::: Seçilen Bölüm :::

Davalılar vekilinin istinaf talebine cevap dilekçesinde özetle; mahkemece yapılan yargılama sonucunda davacının davası reddedilmiş olup redde yönelik kararın hukuka ve yasaya uygun olduğundan davacının istinaf başvurusunun reddini talep etmiştir.
DELİLLERİN TARTIŞILMASI VE GEREKÇE:
Dava; eser sözleşmesinden kaynaklı alacak ve tazminat istemine ilişkindir.
Davacının yüklenici olup davalıların oluşturduğu adi ortaklığın iş sahibi olduğu taraflar arasında asıl işverene ait işe ilişkin tesisat montaj işi nedeniyle 14/07/2015 Tarihli olduğu belirtilen eser sözleşmesinin aktedildiği, 02/12/2015 Tarihli 5 nolu hakediş raporundan sonra 08/12/2015 Tarihli Kesin Hesap Raporu başlıklı belgenin düzenlenip, 10/12/2015 Tarihli davacı tarafça keşide edilen ihtarnamede 30/11/2015 tarihinde ihtar eden yükleniciye haklı ve makul sebep olmadığı iddiasıyla iş programı verilmeyerek fiili olarak iş durdurma yoluna gidildiğini, 376.529,43-TL +KDV hak ediş alacağının kendisine ödenmesinin talep olunduğu, 14/12/2015 Tarihli iş sahipleri tarafından ihtarda ise belirtilen gerekçeler ve sözleşmenin 17.maddesi gereğince sözleşmenin feshine ilişkin ihtarname keşide edilmiştir.

::: Veri Kümesinden Alıntılar :::

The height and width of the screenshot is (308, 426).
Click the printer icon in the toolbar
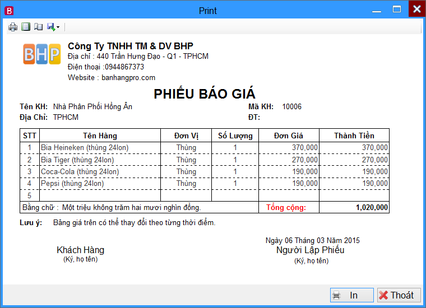point(13,26)
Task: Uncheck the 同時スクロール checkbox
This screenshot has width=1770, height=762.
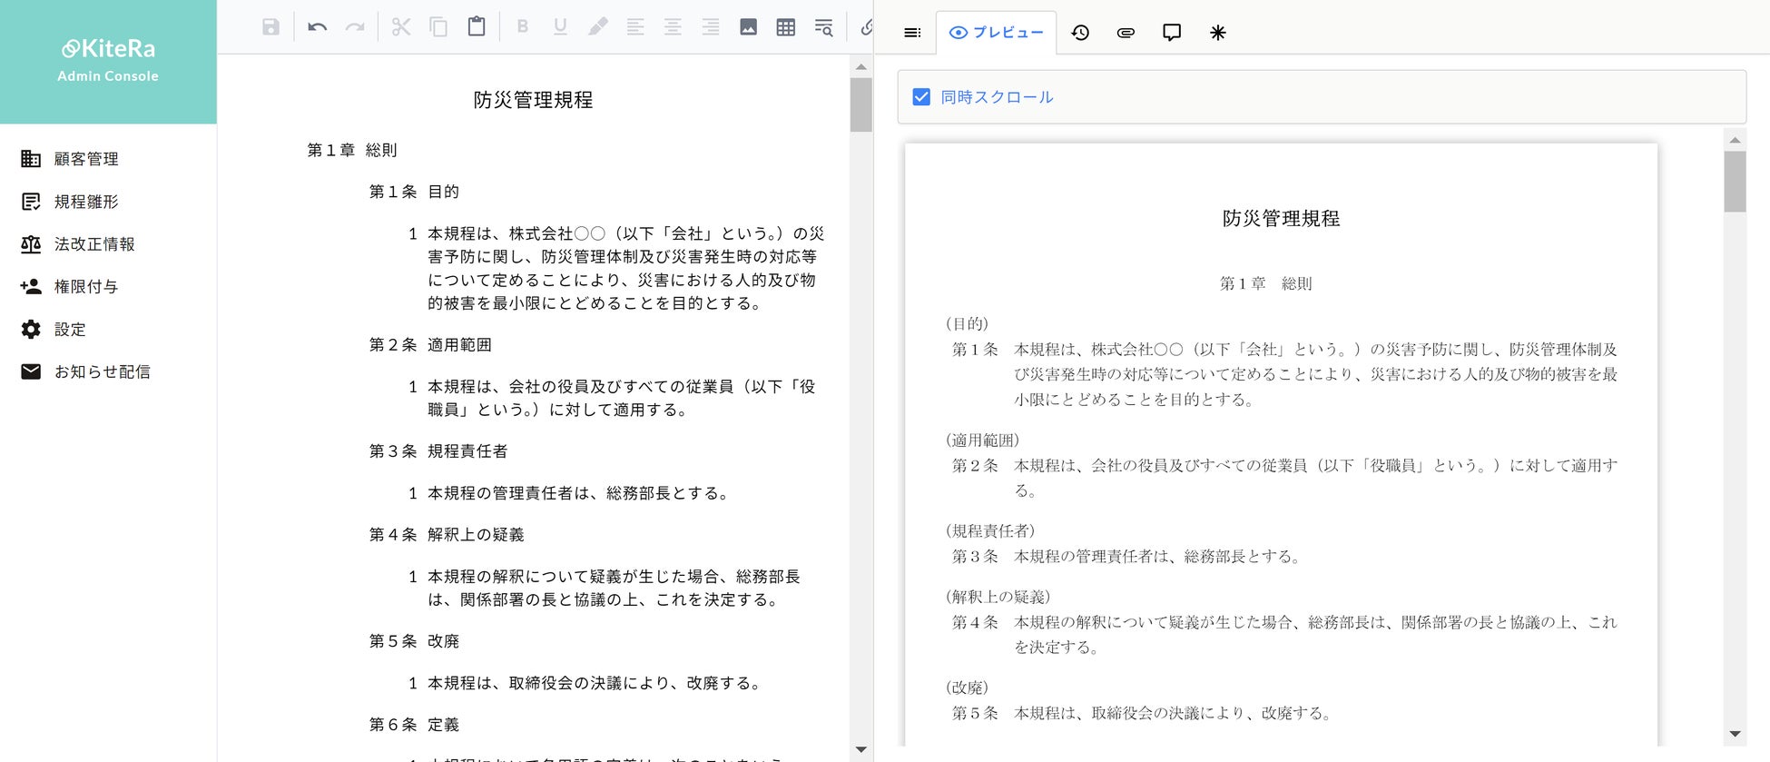Action: click(x=921, y=97)
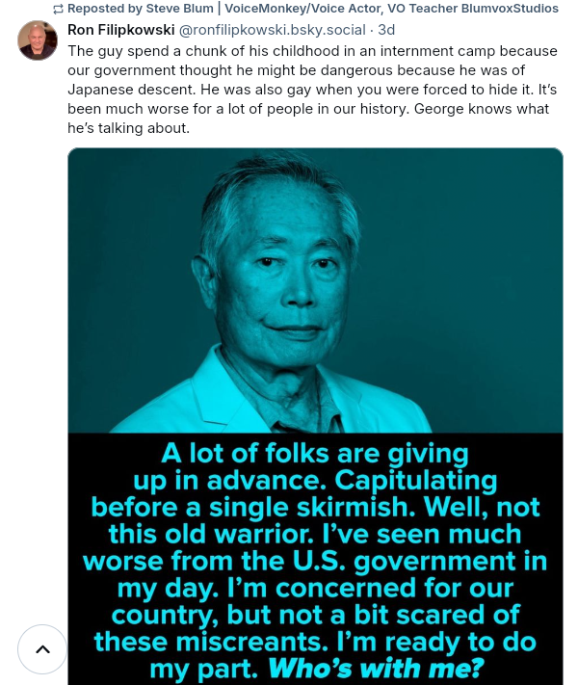Click the repost arrows icon
This screenshot has width=578, height=685.
(58, 9)
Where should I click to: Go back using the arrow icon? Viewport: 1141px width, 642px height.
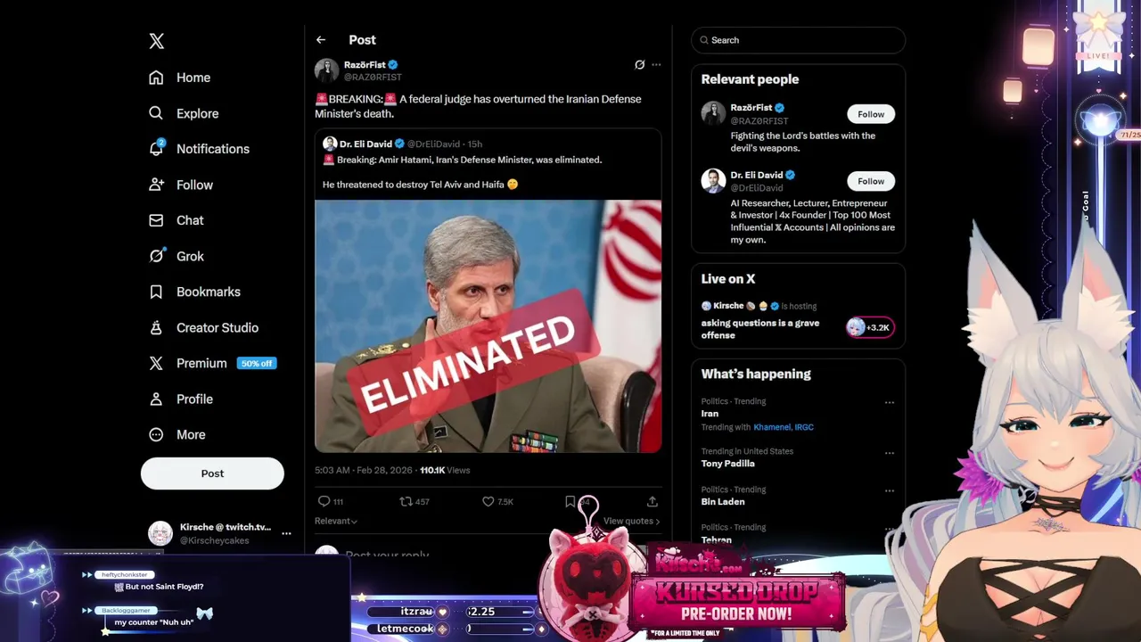(321, 40)
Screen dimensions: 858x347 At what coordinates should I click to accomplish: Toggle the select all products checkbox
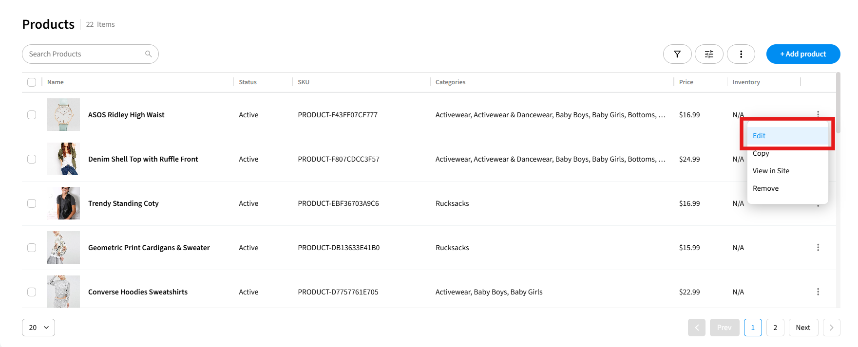32,82
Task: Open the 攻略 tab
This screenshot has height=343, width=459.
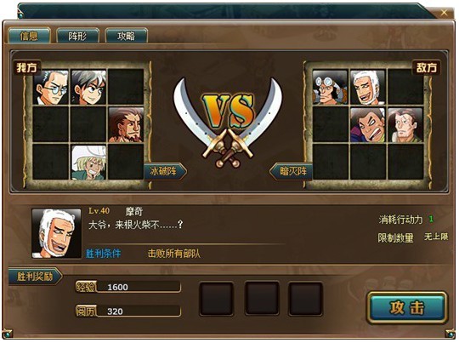Action: (126, 36)
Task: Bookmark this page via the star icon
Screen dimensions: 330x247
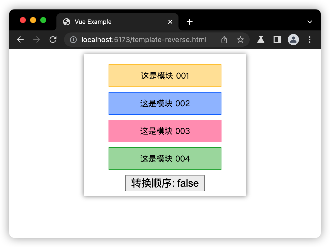Action: [x=240, y=40]
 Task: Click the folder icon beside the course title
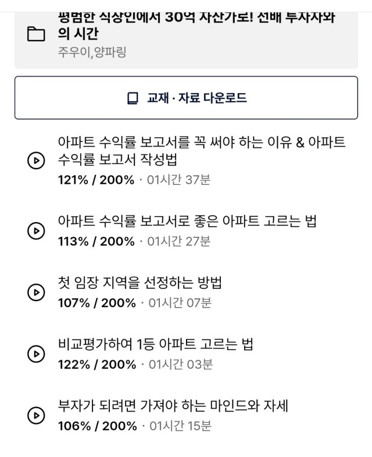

:::

**Talimat A:**
Eser sözleşmesi davasına ilişkin karar metninde "Davacının yüklenici olup" sözlerinden başlayıp "ihtarname keşide edilmiştir." sözleri de dahil olmak üzere oraya kadar uzanan kısmı hiçbir değişiklik yapmadan döndürün.
**Talimat B:**
Eser sözleşmesi davasına ilişkin karar metnini, gösterilen son cümlenin ardından kaldığı yerden sürdürün.

**Beklenen Çıktı A:**
Davacının yüklenici olup davalıların oluşturduğu adi ortaklığın iş sahibi olduğu taraflar arasında asıl işverene ait işe ilişkin tesisat montaj işi nedeniyle 14/07/2015 Tarihli olduğu belirtilen eser sözleşmesinin aktedildiği, 02/12/2015 Tarihli 5 nolu hakediş raporundan sonra 08/12/2015 Tarihli Kesin Hesap Raporu başlıklı belgenin düzenlenip, 10/12/2015 Tarihli davacı tarafça keşide edilen ihtarnamede 30/11/2015 tarihinde ihtar eden yükleniciye haklı ve makul sebep olmadığı iddiasıyla iş programı verilmeyerek fiili olarak iş durdurma yoluna gidildiğini, 376.529,43-TL +KDV hak ediş alacağının kendisine ödenmesinin talep olunduğu, 14/12/2015 Tarihli iş sahipleri tarafından ihtarda ise belirtilen gerekçeler ve sözleşmenin 17.maddesi gereğince sözleşmenin feshine ilişkin ihtarname keşide edilmiştir.

**Beklenen Çıktı B:**
Davacı tarafça 05/01/2016 Tarihli Konya 4.Asliye Hukuk Mahkemesine verilen delil tespiti talepli dilekçeyle mahallinde 08/01/2018 Tarihli tespit icra edilmiş, tespit neticesi alınan bilirkişi raporunda gerek tedarik edilen malzemelerin gerekli özelliklere sahip olmaması gerekse de montajda yapılan hata ve eksikliklerin olumsuzluklara sebebiyet verdiği belirtilmiştir.
İlk derece mahkemesince keşif neticesi alınan 17/09/2018 Tarihli bilirkişi raporunda birim fiyatlı sözleşmede kesin hakediş raporunda imza altına alınan 687.579,82-TL bedelde bir sorun olmadığı, demirbaş masrafı olarak faturalandırılıp talep edilen miktarın zaten alt yükleniciye ait olmasına rağmen 49.134,05-TL’sının da hakedişe işlendiği rapor edilmiştir.
Davacı tarafça sunulan 18/09/2020 Tarihli ıslah dilekçesiyle fesih tarihen kadar işin bedelinin 793.794,19-TL olup bunun 687.579,82-TL’sinde tarafların mutabık olduğu belirtilerek kalan 106.214,37-TL +KDV ile demirbaşlara davalının haksız fesihle el koyduğu belirtilerek bundan kaynaklanan 49.134,05-TL olmak üzere toplam 174.467,00-TL’nin tahsili istenilmiştir.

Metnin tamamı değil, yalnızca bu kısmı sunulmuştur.